[STATED TASK]:
Copy the items below word for word, from the line containing "Task: Open the Verhaltenstipps page" to the line containing "will click(x=351, y=12).", both included.

[DATASET ROWS]:

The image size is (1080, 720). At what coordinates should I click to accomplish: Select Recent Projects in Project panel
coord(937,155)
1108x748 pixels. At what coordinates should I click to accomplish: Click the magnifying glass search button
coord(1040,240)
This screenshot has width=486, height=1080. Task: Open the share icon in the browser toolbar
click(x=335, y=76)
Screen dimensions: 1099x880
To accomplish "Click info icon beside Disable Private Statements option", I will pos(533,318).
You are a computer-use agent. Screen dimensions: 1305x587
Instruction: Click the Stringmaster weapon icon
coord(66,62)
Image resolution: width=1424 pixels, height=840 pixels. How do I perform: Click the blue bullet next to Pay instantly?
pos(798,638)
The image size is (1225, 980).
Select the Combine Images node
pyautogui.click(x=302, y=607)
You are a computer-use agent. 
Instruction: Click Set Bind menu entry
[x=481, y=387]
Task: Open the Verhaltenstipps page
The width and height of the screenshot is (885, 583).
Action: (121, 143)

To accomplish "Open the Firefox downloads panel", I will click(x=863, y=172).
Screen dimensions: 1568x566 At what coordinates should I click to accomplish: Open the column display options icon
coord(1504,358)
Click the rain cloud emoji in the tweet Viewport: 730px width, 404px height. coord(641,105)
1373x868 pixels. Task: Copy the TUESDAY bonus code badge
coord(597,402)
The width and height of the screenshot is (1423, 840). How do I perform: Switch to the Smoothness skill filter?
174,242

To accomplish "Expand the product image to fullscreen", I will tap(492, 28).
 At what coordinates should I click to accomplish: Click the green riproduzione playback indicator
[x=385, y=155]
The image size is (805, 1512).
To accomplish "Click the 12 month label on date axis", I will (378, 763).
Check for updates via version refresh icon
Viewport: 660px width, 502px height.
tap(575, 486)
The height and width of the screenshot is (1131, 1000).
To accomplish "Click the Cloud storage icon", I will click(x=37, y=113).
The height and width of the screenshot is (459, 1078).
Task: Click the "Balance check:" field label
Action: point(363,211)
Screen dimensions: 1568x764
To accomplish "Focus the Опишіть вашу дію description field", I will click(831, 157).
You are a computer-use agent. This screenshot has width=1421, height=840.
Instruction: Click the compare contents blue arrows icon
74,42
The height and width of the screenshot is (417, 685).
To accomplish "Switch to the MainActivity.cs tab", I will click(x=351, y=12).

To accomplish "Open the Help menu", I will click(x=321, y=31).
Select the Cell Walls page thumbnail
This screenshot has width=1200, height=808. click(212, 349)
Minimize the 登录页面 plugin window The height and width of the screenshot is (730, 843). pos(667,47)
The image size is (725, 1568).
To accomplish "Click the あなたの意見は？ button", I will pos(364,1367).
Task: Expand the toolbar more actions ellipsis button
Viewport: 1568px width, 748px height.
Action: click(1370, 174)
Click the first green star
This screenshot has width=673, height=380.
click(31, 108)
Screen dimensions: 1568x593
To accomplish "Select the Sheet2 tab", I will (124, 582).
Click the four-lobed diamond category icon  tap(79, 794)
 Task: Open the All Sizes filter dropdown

[PROBLEM SOLUTION]:
Task: Open the Verhaltenstipps page
The width and height of the screenshot is (885, 583).
Action: (121, 143)

To accomplish "Open the Firefox downloads panel", I will click(x=863, y=172).
Screen dimensions: 1568x566 At what coordinates should I click to accomplish: Open the column display options icon
coord(1504,358)
Click the rain cloud emoji in the tweet Viewport: 730px width, 404px height. coord(641,105)
1373x868 pixels. Task: Copy the TUESDAY bonus code badge
coord(597,402)
The width and height of the screenshot is (1423, 840). How do I perform: Switch to the Smoothness skill filter?
174,242

To accomplish "Expand the product image to fullscreen", I will tap(492, 28).
 At what coordinates should I click to accomplish: Click the green riproduzione playback indicator
[x=385, y=155]
The image size is (805, 1512).
To accomplish "Click the 12 month label on date axis", I will (378, 763).
Check for updates via version refresh icon
Viewport: 660px width, 502px height.
tap(575, 486)
The height and width of the screenshot is (1131, 1000).
To accomplish "Click the Cloud storage icon", I will click(x=37, y=113).
The height and width of the screenshot is (459, 1078).
Task: Click the "Balance check:" field label
Action: point(363,211)
Screen dimensions: 1568x764
To accomplish "Focus the Опишіть вашу дію description field", I will click(831, 157).
You are a computer-use agent. This screenshot has width=1421, height=840.
Instruction: Click the compare contents blue arrows icon
74,42
The height and width of the screenshot is (417, 685).
To accomplish "Switch to the MainActivity.cs tab", I will click(x=351, y=12).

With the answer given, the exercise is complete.